De liefde is met moeder gestorven en begraven. Misschien wacht die je ver in de toekomst weer op. Tot zolang is de lege plaats in je hart gevuld met weemoed en verlangen. Nu is een droom oneindig veel beter dan tien broers en zusters. Het huis geeft je brood en een bed, om op te slapen. Je handen doen het werk, dat je is opgedragen, je voeten lopen om een boodschap, je mond zegt een paar onbeduidende, alledaagse woorden. Alles wat daarboven komt is lastig en onnodig. Men is ontevreden over je. Men zegt: ‘Die Bartje, dâ's toch een raar jong de leste tied. Zo stil en zo gesloten. Ie moet hem altied twee keer wat vragen, voor hij antwoord geeft. Waar zit ie toch op te broeien, ie, stiekumert?’....

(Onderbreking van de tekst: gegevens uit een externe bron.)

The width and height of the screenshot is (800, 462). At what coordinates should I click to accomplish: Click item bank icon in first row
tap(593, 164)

Je haalt je schouders op. Je probeert soms te lachen en vertelt wat: een klein geval, dat je beleefde bij de weg, een gering avontuurtje van school, waar je nog een paar maanden een gevangene bent. Het is meestal genoeg, om je achter te verschuilen. Tegelijk sluit je je ziel angstvallig dicht. Niemand heeft er mee te maken, wat daarbinnen leeft en groeit. Het hart ligt
| |
| |
achter de einder. De werkelijkheid, die je omringt, is zo onbelangrijk als een donkere poort, waarachter het land van de toekomst blinkt.
Lammechien heeft een jaar lang de leiding in het gezin. 't Is een wonder, dat ze 't zolang uithoudt, want het was alleen voor moeder, dat zij haar paradijsje in de stad, haar goedbetaalde betrekking bij deftige lui heeft verlaten en weer heeft willen afdalen in een sober arbeidersbestaantje. Een belofte aan een stervende is haar heilig, zegt ze, daar kon ze niet voor weg. Maar zo gauw ze met goed fatsoen gemist kan worden, laat zij vader de hakken zien, daar kan hij gerust op rekenen.

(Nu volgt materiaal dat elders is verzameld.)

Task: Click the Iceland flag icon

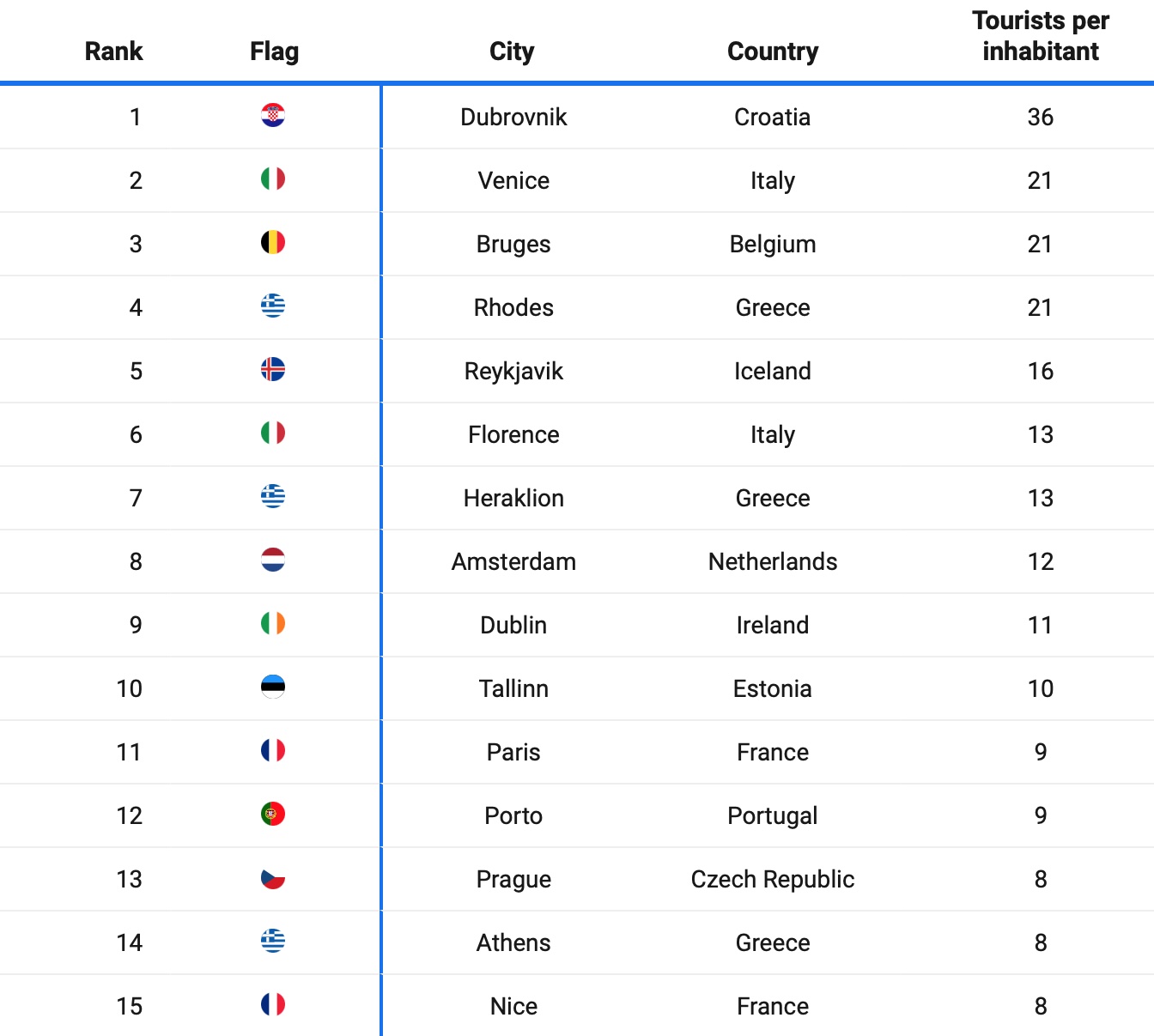Action: [x=273, y=369]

Lammechien blijft Lammechien. Zij is met haar vernaamheid en haar stadse zin in hun boersheid gekomen, daar doet zij geen afstand meer van. Zij trippelt op schoenen met hoge hakjes door huis, of staat heur naar te krullen voor het verweerde spiegeltje. Om haar heen rompelen de anderen op klompen. Aan de waslijn spartelen haar dunne, kleurige kleedjes tussen de grauwe, versleten onderkleren van het gezin. Zij heeft weer haar eigen kamertje op zolder, haar bed met een sprei, haar japonnetjes achter een oud gordijn. Haar eigen kastje, haar flesjes en doosjes, haar waskom en lampetkan en de vele geheimzinnigheden, die zij nodig heeft, om zich mooi te maken voor den sersjant of voor andere meneren, wie weet! De reuk van Lammechien heerst op de ganse zolder. Bij 't afdalen van de ladder vermengt die zich met de geur van het hooi en die uit het varkenshok.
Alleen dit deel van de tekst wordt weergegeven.